Incorporating CRAS into the management pathway of patients with gastrointestinal cancer is essential. Duffy J et al. used a constipation risk assessment tool to identify patients at increased risk of constipation and implemented a constipation prevention strategy in these patients. Constipation was significantly reduced as a result of this intervention[21]. Additionally, previous research showed that CRAS increased physician, nurse, patient, and other health team members' awareness of constipation in cancer patients. Additionally, the effort resulted in developing policy, implementation, and practice changes regarding constipation management in cancer patients at a comprehensive cancer center[12]. In a best practice implementation project for advanced cancer patients in Mainland China, constipation risk assessment tools were identified as the primary impediment to constipation prevention[22]. We previously translated CRAS into Chinese and confirmed the tool's reliability and validity. Thus, CRAS-C could be integrated into the constipation management pathway for patients with gastrointestinal cancer in the future. Targeted preventive measures can be administered based on the results of the constipation risk screening.
Moreover, the results indicated that constipation for the majority of the preceding three months, ascites, and an ECOG score of 1 or greater were all associated with constipation in patients with gastrointestinal cancer.
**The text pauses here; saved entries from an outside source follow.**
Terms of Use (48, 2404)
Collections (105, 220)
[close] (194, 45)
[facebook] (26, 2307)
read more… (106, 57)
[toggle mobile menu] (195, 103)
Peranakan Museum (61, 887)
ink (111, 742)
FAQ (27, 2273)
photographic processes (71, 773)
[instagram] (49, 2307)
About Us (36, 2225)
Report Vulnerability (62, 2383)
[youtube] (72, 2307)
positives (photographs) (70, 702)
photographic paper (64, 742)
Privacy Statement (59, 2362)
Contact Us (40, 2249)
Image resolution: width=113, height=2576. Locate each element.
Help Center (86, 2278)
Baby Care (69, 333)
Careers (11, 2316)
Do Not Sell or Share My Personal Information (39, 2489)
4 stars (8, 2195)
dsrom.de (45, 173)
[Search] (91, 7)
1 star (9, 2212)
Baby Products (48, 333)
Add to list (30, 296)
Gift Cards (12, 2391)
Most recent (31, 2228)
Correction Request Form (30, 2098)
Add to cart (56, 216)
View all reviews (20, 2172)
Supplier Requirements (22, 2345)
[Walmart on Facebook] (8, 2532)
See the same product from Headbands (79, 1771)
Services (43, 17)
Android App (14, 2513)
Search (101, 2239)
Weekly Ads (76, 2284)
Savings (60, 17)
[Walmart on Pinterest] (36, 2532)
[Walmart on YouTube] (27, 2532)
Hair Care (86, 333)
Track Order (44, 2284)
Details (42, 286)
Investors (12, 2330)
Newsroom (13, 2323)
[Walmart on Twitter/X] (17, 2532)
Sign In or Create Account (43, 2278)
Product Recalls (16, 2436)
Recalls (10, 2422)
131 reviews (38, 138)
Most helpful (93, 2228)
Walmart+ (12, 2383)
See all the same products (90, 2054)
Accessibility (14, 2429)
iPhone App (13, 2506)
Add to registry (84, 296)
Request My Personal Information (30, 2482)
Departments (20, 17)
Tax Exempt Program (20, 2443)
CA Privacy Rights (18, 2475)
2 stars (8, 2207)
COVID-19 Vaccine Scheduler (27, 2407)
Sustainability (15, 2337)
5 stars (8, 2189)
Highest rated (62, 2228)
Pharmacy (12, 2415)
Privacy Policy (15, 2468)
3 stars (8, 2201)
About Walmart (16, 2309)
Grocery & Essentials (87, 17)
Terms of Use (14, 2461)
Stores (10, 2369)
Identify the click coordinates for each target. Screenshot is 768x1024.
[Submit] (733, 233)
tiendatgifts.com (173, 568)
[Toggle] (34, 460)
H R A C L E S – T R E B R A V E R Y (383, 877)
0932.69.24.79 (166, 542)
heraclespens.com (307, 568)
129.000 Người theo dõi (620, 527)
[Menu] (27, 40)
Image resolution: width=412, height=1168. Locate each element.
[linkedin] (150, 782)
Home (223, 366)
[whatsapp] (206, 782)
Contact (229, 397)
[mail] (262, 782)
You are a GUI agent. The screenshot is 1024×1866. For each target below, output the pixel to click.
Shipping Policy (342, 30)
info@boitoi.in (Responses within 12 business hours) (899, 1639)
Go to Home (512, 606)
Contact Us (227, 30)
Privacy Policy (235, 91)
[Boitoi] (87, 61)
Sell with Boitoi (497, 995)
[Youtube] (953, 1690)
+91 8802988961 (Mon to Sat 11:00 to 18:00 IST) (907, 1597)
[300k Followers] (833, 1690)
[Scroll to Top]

Additionally, we examined the effects of commonly used medications on constipation in gastrointestinal cancer patients but found no significant results. Future research should focus on additional constipation risk factors, the development of a more specific risk assessment tool, and the implementation of constipation prevention programs based on risk assessment in gastrointestinal cancer.
This study has some limitations. First, a convenient sampling technique was used. Even if the sample size was sufficient, the sample representativeness might be poor. Second, because this is a cross-sectional study, it is difficult to grasp the dynamic trajectory of constipation risk change in patients with gastrointestinal cancer.